Tekanan terhadap rupiah sulit dihindari



JAKARTA. Setiap tahun, triwulan II adalah periode waspada terhadap stabilitas makro ekonomi. Di periode ini, current account deficit (CAD) atawa defisit transaksi berjalan diperkirakan bakal membengkak karena repatriasi aset atau dividen berikut pembayaran utang luar negeri (ULN) jatuh tempo.

Berbagai tekanan tersebut akan membuat nilai tukar rupiah tertekan. Tahun lalu, CAD di triwulan kedua mencapai US$ 8,94 miliar atau 3,97% dari produk domestik bruto (PDB). Bank Indonesia (BI) sebagai otoritas moneter perlu serius mengantisipasi risiko tersebut.

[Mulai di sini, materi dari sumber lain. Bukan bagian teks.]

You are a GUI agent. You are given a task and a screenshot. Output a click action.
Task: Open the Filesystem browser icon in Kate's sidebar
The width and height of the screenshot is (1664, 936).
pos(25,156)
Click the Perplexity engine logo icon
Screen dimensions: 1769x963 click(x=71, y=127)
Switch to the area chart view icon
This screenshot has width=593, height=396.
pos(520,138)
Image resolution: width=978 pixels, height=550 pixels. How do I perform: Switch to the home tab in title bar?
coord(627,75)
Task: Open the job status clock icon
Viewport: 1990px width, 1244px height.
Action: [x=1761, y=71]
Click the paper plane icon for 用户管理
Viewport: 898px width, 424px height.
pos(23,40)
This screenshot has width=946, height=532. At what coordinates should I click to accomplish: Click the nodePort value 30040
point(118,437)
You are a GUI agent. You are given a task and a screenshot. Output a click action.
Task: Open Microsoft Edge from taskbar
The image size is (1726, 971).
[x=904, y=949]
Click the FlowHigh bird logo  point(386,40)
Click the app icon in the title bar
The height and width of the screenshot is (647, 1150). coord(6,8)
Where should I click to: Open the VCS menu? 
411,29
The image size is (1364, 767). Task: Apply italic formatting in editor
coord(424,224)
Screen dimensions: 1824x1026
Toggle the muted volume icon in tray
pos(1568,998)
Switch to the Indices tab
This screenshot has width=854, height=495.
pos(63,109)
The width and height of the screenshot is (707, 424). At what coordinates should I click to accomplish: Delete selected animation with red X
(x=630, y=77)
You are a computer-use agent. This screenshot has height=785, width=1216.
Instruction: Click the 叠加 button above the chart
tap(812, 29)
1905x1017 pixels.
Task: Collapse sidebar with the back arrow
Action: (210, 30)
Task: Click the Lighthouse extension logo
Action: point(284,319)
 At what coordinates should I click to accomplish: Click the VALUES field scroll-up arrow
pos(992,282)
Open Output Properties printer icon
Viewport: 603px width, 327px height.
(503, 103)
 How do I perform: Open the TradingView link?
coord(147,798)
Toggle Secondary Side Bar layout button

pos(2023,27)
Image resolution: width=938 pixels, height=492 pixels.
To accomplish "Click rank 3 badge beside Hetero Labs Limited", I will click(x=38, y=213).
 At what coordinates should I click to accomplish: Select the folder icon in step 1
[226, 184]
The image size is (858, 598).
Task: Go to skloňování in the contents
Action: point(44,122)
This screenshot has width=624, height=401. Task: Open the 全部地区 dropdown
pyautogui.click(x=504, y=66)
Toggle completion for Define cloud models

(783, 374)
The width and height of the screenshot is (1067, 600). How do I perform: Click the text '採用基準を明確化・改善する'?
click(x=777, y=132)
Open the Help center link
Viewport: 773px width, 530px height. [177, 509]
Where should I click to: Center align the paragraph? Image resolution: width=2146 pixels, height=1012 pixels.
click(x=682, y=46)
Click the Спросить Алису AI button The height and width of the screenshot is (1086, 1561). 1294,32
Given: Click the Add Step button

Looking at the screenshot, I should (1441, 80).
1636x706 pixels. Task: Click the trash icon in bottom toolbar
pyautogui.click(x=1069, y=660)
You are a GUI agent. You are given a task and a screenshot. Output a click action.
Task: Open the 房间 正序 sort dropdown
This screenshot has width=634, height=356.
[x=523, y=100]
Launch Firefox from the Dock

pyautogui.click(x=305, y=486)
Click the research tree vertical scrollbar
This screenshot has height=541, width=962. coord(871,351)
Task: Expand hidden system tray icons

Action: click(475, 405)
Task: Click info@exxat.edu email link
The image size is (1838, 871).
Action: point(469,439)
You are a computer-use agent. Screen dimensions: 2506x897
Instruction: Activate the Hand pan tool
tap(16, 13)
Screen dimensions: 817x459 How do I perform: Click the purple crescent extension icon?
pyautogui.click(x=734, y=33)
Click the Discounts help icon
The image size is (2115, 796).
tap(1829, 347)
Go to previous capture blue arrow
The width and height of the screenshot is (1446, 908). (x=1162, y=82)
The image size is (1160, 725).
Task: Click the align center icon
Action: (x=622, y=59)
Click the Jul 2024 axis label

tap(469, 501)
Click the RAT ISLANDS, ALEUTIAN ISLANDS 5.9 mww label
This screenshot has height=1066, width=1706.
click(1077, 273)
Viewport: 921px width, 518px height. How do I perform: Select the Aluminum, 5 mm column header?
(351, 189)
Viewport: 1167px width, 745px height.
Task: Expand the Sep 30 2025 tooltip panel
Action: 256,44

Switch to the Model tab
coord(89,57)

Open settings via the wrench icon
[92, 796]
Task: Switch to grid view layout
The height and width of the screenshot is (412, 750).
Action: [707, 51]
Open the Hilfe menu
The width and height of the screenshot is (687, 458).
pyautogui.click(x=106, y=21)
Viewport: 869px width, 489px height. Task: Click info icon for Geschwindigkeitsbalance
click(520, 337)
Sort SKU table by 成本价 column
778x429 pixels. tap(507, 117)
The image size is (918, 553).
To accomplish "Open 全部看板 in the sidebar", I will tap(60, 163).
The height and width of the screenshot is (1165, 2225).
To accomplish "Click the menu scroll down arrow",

Kepala Ekonom Bank Tabungan Negara (BTN) Agustinus Prasetyantoko mengatakan, risiko besar yang terjadi pada Mei dan Juni adalah problem struktural. Karena banyak perusahaan asing yang membayar dividen ke luar negeri, sehingga sulit jika ditimpakan pada sisi moneter saja.


Yang perlu dilakukan otoritas bank sentral adalah memastikan tidak adanya gejolak dari sisi arus modal yang masuk. "Makanya suku bunga tetap ketat," ujarnya, Senin (11/5). Dari sisi utang luar negeri jatuh tempo, BI perlu terus menghimbau perusahaan swasta melakukan lindung nilai atau hedging.

Sebenarnya permasalahan dividen sudah diberikan jalan keluar oleh pemerintah dengan masuknya unsur reinvestasi aset dalam fasilitas tax allowance. Akan tetapi yang paling penting bagi investor adalah iklim bisnis yang kondusif. Kalaupun tidak ada fasilitas pajak, namun ekonominya kondusif, dengan sendirinya perusahaan akan melakukan investasi kembali.

Sayangnya, kebijakan ini baru bisa dirasakan berlaku efektif pada periode kedua tahun depan. Lantaran aturannya sendiri baru berlaku pada awal Mei ini. Alhasil, Prasetyantoko melihat, laju nilai tukar rupiah dalam waktu dekat akan cenderung tertekan ke arah Rp 13.000 per dollar Amerika Serikat (AS).Hingga akhir tahun, nilai tukar rupiah akan berada pada level Rp 13.200 per dollar AS.

Senada dengan Prasetyantoko, ekonom Bank Central Asia (BCA) David Sumual melihat pembengkakan CAD di triwulan II sulit dicegah karena pola musimannya sudah terbentuk hingga saat ini. Faktor lain penyebabnya ialah tingginya impor menjelang hari raya Lebaran.

Antisipasi yang harus dilakukan BI adalah memastikan suplai dollar tersedia karena saat ini masih sulit jika berharap pada sisi ekspor. Pemerintah juga bisa mempercepat penerbitan global bond yang belum diterbitkan, seperti global sukuk.

Penerbitan global bond akan membantu mempertebal pundi-pundi cadangan devisa sehingga dapat mengurangi tekanan terhadap rupiah. Sementara itu, yang juga harus dilakukan adalah pemerintah mempercepat realisasi belanjanya. "Investor perlu melihat komitmen serius pemerintah untuk memperbaiki infrastruktur," paparnya.

Direktur Departemen Komunikasi BI Peter Jacobs menuturkan, bagi BI, keluarnya beleid yang mengatur prinsip kehati-hatian dalam mengelola utang luar negeri swasta melalui lindung nilai atau hedging sejak awal tahun telah membantu mengurangi tekanan. BI dalam hal ini sudah mendorong korporasi untuk hedging dengan dana yang dipersiapkan sejak lama.

Tetapi dari sisi cadangan devisa, BI tidak menargetkan jumlah nominal tertentu pada cadangan devisa. Saat ini cadangan devisa US$ 110,8 miliar. "Kami mengatur cadangan devisa yang ada," katanya.